- _WHAT YOU NEED TO DO_
Output, word for word, the lines of this listing that fall between the line with "The image size is (900, 2000)." and the line with "Image resolution: width=1189", counting both of those lines, and no others.

- _PROVIDED DATA_
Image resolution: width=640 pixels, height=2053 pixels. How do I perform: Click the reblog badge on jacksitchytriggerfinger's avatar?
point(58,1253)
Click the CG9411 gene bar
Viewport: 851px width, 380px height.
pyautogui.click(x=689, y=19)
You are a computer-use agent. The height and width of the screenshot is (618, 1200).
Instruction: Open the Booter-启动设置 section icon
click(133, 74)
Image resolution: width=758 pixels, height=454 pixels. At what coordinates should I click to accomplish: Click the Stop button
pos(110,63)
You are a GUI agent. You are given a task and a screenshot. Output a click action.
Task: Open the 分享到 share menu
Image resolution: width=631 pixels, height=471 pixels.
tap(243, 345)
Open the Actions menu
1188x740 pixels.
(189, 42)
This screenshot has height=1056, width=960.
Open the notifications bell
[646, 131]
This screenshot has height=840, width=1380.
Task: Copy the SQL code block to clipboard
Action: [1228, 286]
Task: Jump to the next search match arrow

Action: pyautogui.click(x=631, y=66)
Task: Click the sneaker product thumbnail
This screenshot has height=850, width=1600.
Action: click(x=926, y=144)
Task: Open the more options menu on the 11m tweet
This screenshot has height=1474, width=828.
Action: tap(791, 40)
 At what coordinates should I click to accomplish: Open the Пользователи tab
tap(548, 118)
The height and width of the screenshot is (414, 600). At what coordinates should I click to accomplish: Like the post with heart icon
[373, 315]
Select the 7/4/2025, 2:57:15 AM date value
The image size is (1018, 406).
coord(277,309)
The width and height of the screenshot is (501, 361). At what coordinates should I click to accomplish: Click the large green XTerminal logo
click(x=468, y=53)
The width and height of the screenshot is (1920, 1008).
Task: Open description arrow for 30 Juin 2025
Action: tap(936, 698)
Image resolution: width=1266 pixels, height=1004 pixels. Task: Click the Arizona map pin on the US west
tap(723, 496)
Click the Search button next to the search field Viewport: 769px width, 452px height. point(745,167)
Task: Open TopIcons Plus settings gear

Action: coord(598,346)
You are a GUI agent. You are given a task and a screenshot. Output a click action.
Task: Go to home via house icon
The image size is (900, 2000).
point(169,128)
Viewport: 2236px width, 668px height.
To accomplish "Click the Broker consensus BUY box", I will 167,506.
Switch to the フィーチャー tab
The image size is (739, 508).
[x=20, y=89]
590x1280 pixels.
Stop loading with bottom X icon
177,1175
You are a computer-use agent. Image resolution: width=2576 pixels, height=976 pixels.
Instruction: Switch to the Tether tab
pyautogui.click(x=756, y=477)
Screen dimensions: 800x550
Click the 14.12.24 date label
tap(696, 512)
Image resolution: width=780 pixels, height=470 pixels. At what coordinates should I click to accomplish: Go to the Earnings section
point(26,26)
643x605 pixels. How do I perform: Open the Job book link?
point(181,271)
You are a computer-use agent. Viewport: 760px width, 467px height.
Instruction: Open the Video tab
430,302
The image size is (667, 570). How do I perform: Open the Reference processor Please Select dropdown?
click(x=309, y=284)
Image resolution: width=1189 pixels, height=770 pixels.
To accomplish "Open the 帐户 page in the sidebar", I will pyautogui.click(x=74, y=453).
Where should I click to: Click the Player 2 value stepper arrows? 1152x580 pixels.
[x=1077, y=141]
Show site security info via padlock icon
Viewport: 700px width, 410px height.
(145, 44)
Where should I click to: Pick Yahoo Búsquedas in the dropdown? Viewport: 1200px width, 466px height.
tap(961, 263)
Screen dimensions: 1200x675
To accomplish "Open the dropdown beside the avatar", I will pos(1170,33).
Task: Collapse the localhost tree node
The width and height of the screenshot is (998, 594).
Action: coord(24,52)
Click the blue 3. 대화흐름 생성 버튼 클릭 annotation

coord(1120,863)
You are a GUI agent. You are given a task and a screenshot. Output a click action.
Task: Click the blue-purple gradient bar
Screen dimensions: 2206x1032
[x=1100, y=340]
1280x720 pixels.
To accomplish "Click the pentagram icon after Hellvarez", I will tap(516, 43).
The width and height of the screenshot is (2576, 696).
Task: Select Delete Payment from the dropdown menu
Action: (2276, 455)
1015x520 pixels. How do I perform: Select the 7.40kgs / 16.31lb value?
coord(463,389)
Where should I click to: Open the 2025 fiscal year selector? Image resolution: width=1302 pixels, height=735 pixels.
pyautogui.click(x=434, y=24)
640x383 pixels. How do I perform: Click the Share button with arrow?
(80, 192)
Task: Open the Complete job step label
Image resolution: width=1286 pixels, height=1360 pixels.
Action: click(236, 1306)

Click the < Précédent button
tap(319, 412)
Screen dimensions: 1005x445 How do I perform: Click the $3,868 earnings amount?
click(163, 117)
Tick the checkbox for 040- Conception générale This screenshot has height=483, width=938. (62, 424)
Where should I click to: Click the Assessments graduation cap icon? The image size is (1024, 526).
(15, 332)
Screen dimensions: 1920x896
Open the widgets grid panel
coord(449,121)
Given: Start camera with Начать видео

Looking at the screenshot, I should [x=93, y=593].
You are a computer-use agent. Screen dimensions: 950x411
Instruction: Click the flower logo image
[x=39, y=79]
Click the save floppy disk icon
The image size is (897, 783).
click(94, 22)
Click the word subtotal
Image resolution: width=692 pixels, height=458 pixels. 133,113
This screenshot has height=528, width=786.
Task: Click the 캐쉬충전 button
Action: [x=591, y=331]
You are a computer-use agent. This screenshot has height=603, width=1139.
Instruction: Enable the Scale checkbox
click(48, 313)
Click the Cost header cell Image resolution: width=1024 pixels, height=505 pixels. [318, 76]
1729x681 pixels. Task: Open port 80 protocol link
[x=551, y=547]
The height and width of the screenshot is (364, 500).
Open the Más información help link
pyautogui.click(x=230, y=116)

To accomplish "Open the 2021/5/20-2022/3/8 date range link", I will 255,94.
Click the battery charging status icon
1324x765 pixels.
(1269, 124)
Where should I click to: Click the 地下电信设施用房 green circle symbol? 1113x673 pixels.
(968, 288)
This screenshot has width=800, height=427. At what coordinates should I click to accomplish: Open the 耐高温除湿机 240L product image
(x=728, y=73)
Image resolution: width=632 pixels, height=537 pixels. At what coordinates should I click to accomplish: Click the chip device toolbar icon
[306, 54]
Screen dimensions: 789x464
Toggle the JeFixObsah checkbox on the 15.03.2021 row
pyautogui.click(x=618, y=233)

- _TASK SOLUTION_
The image size is (900, 2000).
point(169,128)
Viewport: 2236px width, 668px height.
To accomplish "Click the Broker consensus BUY box", I will 167,506.
Switch to the フィーチャー tab
The image size is (739, 508).
[x=20, y=89]
590x1280 pixels.
Stop loading with bottom X icon
177,1175
You are a computer-use agent. Image resolution: width=2576 pixels, height=976 pixels.
Instruction: Switch to the Tether tab
pyautogui.click(x=756, y=477)
Screen dimensions: 800x550
Click the 14.12.24 date label
tap(696, 512)
Image resolution: width=780 pixels, height=470 pixels. At what coordinates should I click to accomplish: Go to the Earnings section
point(26,26)
643x605 pixels. How do I perform: Open the Job book link?
point(181,271)
You are a computer-use agent. Viewport: 760px width, 467px height.
Instruction: Open the Video tab
430,302
The image size is (667, 570). How do I perform: Open the Reference processor Please Select dropdown?
click(x=309, y=284)
Image resolution: width=1189 pixels, height=770 pixels.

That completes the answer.